(Directions): Set every record down again, identical to the original.

*-*-*

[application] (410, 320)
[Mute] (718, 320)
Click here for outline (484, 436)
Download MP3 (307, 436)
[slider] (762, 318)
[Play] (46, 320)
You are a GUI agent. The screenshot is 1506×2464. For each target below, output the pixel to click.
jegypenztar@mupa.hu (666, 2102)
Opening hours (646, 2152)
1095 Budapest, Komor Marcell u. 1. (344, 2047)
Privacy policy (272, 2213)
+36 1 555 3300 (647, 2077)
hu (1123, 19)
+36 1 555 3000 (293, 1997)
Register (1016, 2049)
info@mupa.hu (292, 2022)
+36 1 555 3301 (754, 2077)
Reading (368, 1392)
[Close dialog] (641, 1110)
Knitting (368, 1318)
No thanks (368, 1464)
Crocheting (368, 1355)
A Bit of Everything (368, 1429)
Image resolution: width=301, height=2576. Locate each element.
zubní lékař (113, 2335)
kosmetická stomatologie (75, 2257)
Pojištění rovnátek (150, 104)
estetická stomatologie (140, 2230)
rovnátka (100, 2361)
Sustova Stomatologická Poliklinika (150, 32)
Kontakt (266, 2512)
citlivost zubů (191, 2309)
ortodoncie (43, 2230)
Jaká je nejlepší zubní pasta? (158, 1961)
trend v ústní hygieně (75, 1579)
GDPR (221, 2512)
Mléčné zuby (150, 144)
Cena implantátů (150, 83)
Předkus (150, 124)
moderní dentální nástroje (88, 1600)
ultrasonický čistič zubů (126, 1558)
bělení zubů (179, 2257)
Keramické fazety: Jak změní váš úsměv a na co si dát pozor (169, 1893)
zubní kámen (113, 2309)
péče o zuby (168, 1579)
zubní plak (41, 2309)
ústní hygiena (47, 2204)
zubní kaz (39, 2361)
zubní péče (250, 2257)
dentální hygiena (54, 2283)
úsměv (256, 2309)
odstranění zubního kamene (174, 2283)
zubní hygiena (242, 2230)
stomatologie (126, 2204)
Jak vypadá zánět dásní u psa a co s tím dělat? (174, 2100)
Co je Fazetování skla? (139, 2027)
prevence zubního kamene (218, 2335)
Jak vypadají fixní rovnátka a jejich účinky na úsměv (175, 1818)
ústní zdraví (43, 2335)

*-*-*

(Task response):
[application] (410, 320)
[Mute] (718, 320)
Click here for outline (484, 436)
Download MP3 (307, 436)
[slider] (762, 318)
[Play] (46, 320)
You are a GUI agent. The screenshot is 1506×2464. For each target below, output the pixel to click.
jegypenztar@mupa.hu (666, 2102)
Opening hours (646, 2152)
1095 Budapest, Komor Marcell u. 1. (344, 2047)
Privacy policy (272, 2213)
+36 1 555 3300 (647, 2077)
hu (1123, 19)
+36 1 555 3000 (293, 1997)
Register (1016, 2049)
info@mupa.hu (292, 2022)
+36 1 555 3301 (754, 2077)
Reading (368, 1392)
[Close dialog] (641, 1110)
Knitting (368, 1318)
No thanks (368, 1464)
Crocheting (368, 1355)
A Bit of Everything (368, 1429)
Image resolution: width=301, height=2576. Locate each element.
zubní lékař (113, 2335)
kosmetická stomatologie (75, 2257)
Pojištění rovnátek (150, 104)
estetická stomatologie (140, 2230)
rovnátka (100, 2361)
Sustova Stomatologická Poliklinika (150, 32)
Kontakt (266, 2512)
citlivost zubů (191, 2309)
ortodoncie (43, 2230)
Jaká je nejlepší zubní pasta? (158, 1961)
trend v ústní hygieně (75, 1579)
GDPR (221, 2512)
Mléčné zuby (150, 144)
Cena implantátů (150, 83)
Předkus (150, 124)
moderní dentální nástroje (88, 1600)
ultrasonický čistič zubů (126, 1558)
bělení zubů (179, 2257)
Keramické fazety: Jak změní váš úsměv a na co si dát pozor (169, 1893)
zubní kámen (113, 2309)
péče o zuby (168, 1579)
zubní plak (41, 2309)
ústní hygiena (47, 2204)
zubní kaz (39, 2361)
zubní péče (250, 2257)
dentální hygiena (54, 2283)
úsměv (256, 2309)
odstranění zubního kamene (174, 2283)
zubní hygiena (242, 2230)
stomatologie (126, 2204)
Jak vypadá zánět dásní u psa a co s tím dělat? (174, 2100)
Co je Fazetování skla? (139, 2027)
prevence zubního kamene (218, 2335)
Jak vypadají fixní rovnátka a jejich účinky na úsměv (175, 1818)
ústní zdraví (43, 2335)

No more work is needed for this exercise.